I fight the smile threatening to curl my lips. “You will get no argument from me on that score.”
He looks startled by my response. “I don’t like you.”
I do laugh now. “Can’t say as I blame you, but Anita does.”
He gets to his feet and offers me a single nod. “Don’t hurt her.”
Before I can respond he has turned away and is heading towards the exit.
I release a long, loud breath and decide that went much better than I might have hoped.
Anita
“He’ll get over it.” My mum leans against the countertop near to where I am mixing frosting.
“Will he? He didn’t look like it was something he’d get over too soon.”
She shrugs. “Anita, it was a shock for him. He knows you’re an adult, but he doesn’t like it so when he sees you and Dec all wrapped up together, he has no choice but to face that fact head on.”
What she’s saying makes sense. He has always been protective. Overprotective, but he needs to accept my status as a fully-fledged adult.
“Where is he, anyway?” The silence of my mother’s reply makes me suspicious. Turning to face her, I use her name in question. “Mum?”
“He didn’t want you to know.”
“Mum!” My voice is more insistent and filled with more than a little angst.
“Fine! He’s gone to see Dec—to talk to him—man to man.”
I don’t whether to laugh or cry at the notion of either of them being capable of acting like a man rather than a boy.
“Un-bloody-believable! When is he going to accept that I am a grown woman?”
“When you stop sneaking boys into the house.” The sound of my father’s voice draws my attention to him entering the kitchen. “And in case you were wondering there were no punches thrown or insults hurled.”

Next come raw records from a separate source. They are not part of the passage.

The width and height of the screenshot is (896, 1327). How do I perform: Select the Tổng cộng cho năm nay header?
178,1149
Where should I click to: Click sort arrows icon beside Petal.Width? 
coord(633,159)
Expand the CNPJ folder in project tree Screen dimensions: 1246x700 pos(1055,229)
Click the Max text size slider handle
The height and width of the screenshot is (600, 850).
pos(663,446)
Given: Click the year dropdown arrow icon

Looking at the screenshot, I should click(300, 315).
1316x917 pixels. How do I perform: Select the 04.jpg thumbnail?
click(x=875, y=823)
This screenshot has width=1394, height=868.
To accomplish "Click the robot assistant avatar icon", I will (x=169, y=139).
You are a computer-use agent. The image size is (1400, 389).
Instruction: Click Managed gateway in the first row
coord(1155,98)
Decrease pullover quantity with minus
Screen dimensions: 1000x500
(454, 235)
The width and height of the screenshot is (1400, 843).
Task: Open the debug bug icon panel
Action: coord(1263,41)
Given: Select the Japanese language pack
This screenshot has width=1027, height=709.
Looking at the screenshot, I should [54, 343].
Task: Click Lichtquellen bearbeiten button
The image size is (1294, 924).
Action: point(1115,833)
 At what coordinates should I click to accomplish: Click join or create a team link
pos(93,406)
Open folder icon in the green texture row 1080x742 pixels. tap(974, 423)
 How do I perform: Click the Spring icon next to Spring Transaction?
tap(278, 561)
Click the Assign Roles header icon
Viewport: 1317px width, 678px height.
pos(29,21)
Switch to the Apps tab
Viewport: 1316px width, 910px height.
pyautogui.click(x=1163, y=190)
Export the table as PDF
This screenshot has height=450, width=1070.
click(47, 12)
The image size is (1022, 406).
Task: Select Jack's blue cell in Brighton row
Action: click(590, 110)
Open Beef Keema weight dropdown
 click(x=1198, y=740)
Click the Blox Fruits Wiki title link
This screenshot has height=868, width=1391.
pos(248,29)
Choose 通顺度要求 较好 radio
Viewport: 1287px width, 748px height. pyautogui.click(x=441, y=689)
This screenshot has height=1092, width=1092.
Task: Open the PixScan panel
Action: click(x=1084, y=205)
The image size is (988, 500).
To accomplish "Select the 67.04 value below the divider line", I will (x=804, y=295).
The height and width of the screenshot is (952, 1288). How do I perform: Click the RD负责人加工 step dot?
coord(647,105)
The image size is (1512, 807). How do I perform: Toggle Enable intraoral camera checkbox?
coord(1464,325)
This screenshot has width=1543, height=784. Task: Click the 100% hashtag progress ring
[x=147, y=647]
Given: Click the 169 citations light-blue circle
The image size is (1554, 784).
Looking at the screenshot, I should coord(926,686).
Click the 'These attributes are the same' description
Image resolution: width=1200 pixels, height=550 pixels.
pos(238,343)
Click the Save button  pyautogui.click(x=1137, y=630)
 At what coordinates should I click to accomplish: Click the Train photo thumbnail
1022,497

I look across at him slightly disbelievingly but before I can say anything my phone buzzes on the kitchen counter I am standing next to. Dec.
Our plans turn out to be me going to Dec’s for dinner and a plan for me to stay over. He meets me at the door and unlike his usual reaction of dragging me in and devouring me is replaced with a gentler approach that consists of a warm embrace and a gentle kiss to my lips.
“Come in, dinner is almost done.”
We sit together in a comfortable silence eating pasta with peppers and cheese. I take a sip of the wine Dec has poured and look across at him. He suddenly looks nervous.
“Are you okay there, Stud?”
He smiles and I reciprocate, loving that he still enjoys my use of his nickname.